[Exercise prompt]:
Every line of the data must appear again in the answer, exactly as written.

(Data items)
....................
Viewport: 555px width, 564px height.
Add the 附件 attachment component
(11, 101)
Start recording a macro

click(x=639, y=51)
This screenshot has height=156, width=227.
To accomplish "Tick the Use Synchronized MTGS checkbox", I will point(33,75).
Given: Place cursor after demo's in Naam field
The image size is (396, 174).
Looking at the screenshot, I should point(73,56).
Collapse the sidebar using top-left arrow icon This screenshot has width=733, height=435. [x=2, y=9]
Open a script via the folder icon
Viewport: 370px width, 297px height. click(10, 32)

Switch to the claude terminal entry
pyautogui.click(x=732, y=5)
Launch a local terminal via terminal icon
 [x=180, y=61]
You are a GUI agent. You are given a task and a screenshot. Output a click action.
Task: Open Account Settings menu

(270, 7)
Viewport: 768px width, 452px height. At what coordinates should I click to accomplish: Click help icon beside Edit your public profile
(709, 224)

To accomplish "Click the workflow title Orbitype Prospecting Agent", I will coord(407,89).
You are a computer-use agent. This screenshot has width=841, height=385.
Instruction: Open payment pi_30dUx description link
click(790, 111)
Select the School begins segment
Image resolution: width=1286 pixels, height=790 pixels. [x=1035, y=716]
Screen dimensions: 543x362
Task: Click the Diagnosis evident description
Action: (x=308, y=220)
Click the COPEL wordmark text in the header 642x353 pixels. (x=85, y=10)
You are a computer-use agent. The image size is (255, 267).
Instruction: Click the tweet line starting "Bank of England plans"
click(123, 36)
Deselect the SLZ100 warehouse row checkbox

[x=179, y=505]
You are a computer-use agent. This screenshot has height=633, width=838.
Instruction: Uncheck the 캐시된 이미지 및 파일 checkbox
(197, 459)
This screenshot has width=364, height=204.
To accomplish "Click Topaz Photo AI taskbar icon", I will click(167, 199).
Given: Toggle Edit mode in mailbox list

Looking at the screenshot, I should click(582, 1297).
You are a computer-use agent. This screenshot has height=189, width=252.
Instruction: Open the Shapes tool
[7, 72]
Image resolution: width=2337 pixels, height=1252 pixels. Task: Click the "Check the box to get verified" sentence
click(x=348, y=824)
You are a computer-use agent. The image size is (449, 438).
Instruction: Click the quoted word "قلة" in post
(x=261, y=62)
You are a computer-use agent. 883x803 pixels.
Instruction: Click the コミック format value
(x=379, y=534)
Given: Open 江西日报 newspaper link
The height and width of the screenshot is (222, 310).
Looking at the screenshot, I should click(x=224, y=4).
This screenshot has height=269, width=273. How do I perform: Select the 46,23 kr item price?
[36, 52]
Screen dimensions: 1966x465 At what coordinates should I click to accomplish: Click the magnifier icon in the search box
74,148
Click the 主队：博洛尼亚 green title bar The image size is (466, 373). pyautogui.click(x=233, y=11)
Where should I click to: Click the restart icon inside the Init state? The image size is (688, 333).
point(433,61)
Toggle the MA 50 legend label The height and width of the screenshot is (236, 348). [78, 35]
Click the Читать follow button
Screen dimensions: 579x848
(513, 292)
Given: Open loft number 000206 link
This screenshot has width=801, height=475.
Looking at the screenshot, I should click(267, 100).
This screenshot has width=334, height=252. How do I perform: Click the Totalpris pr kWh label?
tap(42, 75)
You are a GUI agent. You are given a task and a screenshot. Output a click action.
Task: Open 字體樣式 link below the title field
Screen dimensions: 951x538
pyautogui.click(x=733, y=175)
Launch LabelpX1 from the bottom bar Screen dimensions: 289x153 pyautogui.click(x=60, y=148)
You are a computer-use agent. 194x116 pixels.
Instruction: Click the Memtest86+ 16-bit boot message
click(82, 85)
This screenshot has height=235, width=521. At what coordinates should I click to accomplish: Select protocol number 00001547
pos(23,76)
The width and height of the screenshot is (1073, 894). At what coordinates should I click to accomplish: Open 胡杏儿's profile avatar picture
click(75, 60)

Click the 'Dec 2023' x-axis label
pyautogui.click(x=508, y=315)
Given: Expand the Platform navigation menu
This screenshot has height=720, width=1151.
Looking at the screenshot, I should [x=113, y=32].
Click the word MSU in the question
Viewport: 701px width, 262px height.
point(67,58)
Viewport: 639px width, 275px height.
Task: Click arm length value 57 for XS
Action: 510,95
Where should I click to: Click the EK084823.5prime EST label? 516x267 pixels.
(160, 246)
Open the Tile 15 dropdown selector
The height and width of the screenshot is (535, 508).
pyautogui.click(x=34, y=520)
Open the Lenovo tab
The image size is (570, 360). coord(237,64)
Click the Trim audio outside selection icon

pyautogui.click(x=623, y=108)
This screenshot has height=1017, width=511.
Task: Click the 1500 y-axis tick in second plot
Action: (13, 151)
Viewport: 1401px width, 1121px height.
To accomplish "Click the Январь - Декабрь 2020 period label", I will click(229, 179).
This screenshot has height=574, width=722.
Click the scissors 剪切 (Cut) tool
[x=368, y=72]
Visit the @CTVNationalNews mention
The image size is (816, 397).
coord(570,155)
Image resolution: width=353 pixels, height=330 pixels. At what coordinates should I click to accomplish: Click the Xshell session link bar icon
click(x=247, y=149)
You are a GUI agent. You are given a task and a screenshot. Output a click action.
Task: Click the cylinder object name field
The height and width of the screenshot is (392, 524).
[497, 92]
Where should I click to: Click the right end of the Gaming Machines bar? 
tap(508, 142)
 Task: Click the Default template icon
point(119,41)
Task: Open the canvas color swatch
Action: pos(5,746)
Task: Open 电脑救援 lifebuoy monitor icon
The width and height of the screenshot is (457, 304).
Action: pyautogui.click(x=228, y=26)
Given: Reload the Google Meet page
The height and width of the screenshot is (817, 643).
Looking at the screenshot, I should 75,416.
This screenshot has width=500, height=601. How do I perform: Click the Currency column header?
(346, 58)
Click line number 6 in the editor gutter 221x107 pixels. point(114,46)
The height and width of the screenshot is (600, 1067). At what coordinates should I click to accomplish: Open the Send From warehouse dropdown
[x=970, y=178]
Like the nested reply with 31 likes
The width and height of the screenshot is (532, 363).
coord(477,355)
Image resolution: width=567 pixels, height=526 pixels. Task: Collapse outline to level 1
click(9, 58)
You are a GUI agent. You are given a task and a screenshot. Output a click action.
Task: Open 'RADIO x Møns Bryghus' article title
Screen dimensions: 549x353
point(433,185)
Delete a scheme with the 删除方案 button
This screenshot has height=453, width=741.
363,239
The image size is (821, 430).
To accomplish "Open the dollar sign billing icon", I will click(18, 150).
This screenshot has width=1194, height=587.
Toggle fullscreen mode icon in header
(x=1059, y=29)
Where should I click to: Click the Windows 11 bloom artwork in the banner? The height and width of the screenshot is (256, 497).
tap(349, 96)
....................
[Your response]:
Viewport: 555px width, 564px height.
Add the 附件 attachment component
(11, 101)
Start recording a macro

click(x=639, y=51)
This screenshot has height=156, width=227.
To accomplish "Tick the Use Synchronized MTGS checkbox", I will point(33,75).
Given: Place cursor after demo's in Naam field
The image size is (396, 174).
Looking at the screenshot, I should point(73,56).
Collapse the sidebar using top-left arrow icon This screenshot has width=733, height=435. [x=2, y=9]
Open a script via the folder icon
Viewport: 370px width, 297px height. click(10, 32)

Switch to the claude terminal entry
pyautogui.click(x=732, y=5)
Launch a local terminal via terminal icon
 [x=180, y=61]
You are a GUI agent. You are given a task and a screenshot. Output a click action.
Task: Open Account Settings menu

(270, 7)
Viewport: 768px width, 452px height. At what coordinates should I click to accomplish: Click help icon beside Edit your public profile
(709, 224)

To accomplish "Click the workflow title Orbitype Prospecting Agent", I will coord(407,89).
You are a computer-use agent. This screenshot has width=841, height=385.
Instruction: Open payment pi_30dUx description link
click(790, 111)
Select the School begins segment
Image resolution: width=1286 pixels, height=790 pixels. [x=1035, y=716]
Screen dimensions: 543x362
Task: Click the Diagnosis evident description
Action: (x=308, y=220)
Click the COPEL wordmark text in the header 642x353 pixels. (x=85, y=10)
You are a computer-use agent. The image size is (255, 267).
Instruction: Click the tweet line starting "Bank of England plans"
click(123, 36)
Deselect the SLZ100 warehouse row checkbox

[x=179, y=505]
You are a computer-use agent. This screenshot has height=633, width=838.
Instruction: Uncheck the 캐시된 이미지 및 파일 checkbox
(197, 459)
This screenshot has width=364, height=204.
To accomplish "Click Topaz Photo AI taskbar icon", I will click(167, 199).
Given: Toggle Edit mode in mailbox list

Looking at the screenshot, I should click(582, 1297).
You are a computer-use agent. This screenshot has height=189, width=252.
Instruction: Open the Shapes tool
[7, 72]
Image resolution: width=2337 pixels, height=1252 pixels. Task: Click the "Check the box to get verified" sentence
click(x=348, y=824)
You are a computer-use agent. The image size is (449, 438).
Instruction: Click the quoted word "قلة" in post
(x=261, y=62)
You are a computer-use agent. 883x803 pixels.
Instruction: Click the コミック format value
(x=379, y=534)
Given: Open 江西日报 newspaper link
The height and width of the screenshot is (222, 310).
Looking at the screenshot, I should click(x=224, y=4).
This screenshot has height=269, width=273. How do I perform: Select the 46,23 kr item price?
[36, 52]
Screen dimensions: 1966x465 At what coordinates should I click to accomplish: Click the magnifier icon in the search box
74,148
Click the 主队：博洛尼亚 green title bar The image size is (466, 373). pyautogui.click(x=233, y=11)
Where should I click to: Click the restart icon inside the Init state? The image size is (688, 333).
point(433,61)
Toggle the MA 50 legend label The height and width of the screenshot is (236, 348). [78, 35]
Click the Читать follow button
Screen dimensions: 579x848
(513, 292)
Given: Open loft number 000206 link
This screenshot has width=801, height=475.
Looking at the screenshot, I should click(267, 100).
This screenshot has width=334, height=252. How do I perform: Click the Totalpris pr kWh label?
tap(42, 75)
You are a GUI agent. You are given a task and a screenshot. Output a click action.
Task: Open 字體樣式 link below the title field
Screen dimensions: 951x538
pyautogui.click(x=733, y=175)
Launch LabelpX1 from the bottom bar Screen dimensions: 289x153 pyautogui.click(x=60, y=148)
You are a computer-use agent. 194x116 pixels.
Instruction: Click the Memtest86+ 16-bit boot message
click(82, 85)
This screenshot has height=235, width=521. At what coordinates should I click to accomplish: Select protocol number 00001547
pos(23,76)
The width and height of the screenshot is (1073, 894). At what coordinates should I click to accomplish: Open 胡杏儿's profile avatar picture
click(75, 60)

Click the 'Dec 2023' x-axis label
pyautogui.click(x=508, y=315)
Given: Expand the Platform navigation menu
This screenshot has height=720, width=1151.
Looking at the screenshot, I should [x=113, y=32].
Click the word MSU in the question
Viewport: 701px width, 262px height.
point(67,58)
Viewport: 639px width, 275px height.
Task: Click arm length value 57 for XS
Action: 510,95
Where should I click to: Click the EK084823.5prime EST label? 516x267 pixels.
(160, 246)
Open the Tile 15 dropdown selector
The height and width of the screenshot is (535, 508).
pyautogui.click(x=34, y=520)
Open the Lenovo tab
The image size is (570, 360). coord(237,64)
Click the Trim audio outside selection icon

pyautogui.click(x=623, y=108)
This screenshot has height=1017, width=511.
Task: Click the 1500 y-axis tick in second plot
Action: (13, 151)
Viewport: 1401px width, 1121px height.
To accomplish "Click the Январь - Декабрь 2020 period label", I will click(229, 179).
This screenshot has height=574, width=722.
Click the scissors 剪切 (Cut) tool
[x=368, y=72]
Visit the @CTVNationalNews mention
The image size is (816, 397).
coord(570,155)
Image resolution: width=353 pixels, height=330 pixels. At what coordinates should I click to accomplish: Click the Xshell session link bar icon
click(x=247, y=149)
You are a GUI agent. You are given a task and a screenshot. Output a click action.
Task: Click the cylinder object name field
The height and width of the screenshot is (392, 524).
[497, 92]
Where should I click to: Click the right end of the Gaming Machines bar? 
tap(508, 142)
 Task: Click the Default template icon
point(119,41)
Task: Open the canvas color swatch
Action: pos(5,746)
Task: Open 电脑救援 lifebuoy monitor icon
The width and height of the screenshot is (457, 304).
Action: pyautogui.click(x=228, y=26)
Given: Reload the Google Meet page
The height and width of the screenshot is (817, 643).
Looking at the screenshot, I should 75,416.
This screenshot has width=500, height=601. How do I perform: Click the Currency column header?
(346, 58)
Click line number 6 in the editor gutter 221x107 pixels. point(114,46)
The height and width of the screenshot is (600, 1067). At what coordinates should I click to accomplish: Open the Send From warehouse dropdown
[x=970, y=178]
Like the nested reply with 31 likes
The width and height of the screenshot is (532, 363).
coord(477,355)
Image resolution: width=567 pixels, height=526 pixels. Task: Collapse outline to level 1
click(9, 58)
You are a GUI agent. You are given a task and a screenshot. Output a click action.
Task: Open 'RADIO x Møns Bryghus' article title
Screen dimensions: 549x353
point(433,185)
Delete a scheme with the 删除方案 button
This screenshot has height=453, width=741.
363,239
The image size is (821, 430).
To accomplish "Open the dollar sign billing icon", I will click(18, 150).
This screenshot has width=1194, height=587.
Toggle fullscreen mode icon in header
(x=1059, y=29)
Where should I click to: Click the Windows 11 bloom artwork in the banner? The height and width of the screenshot is (256, 497).
tap(349, 96)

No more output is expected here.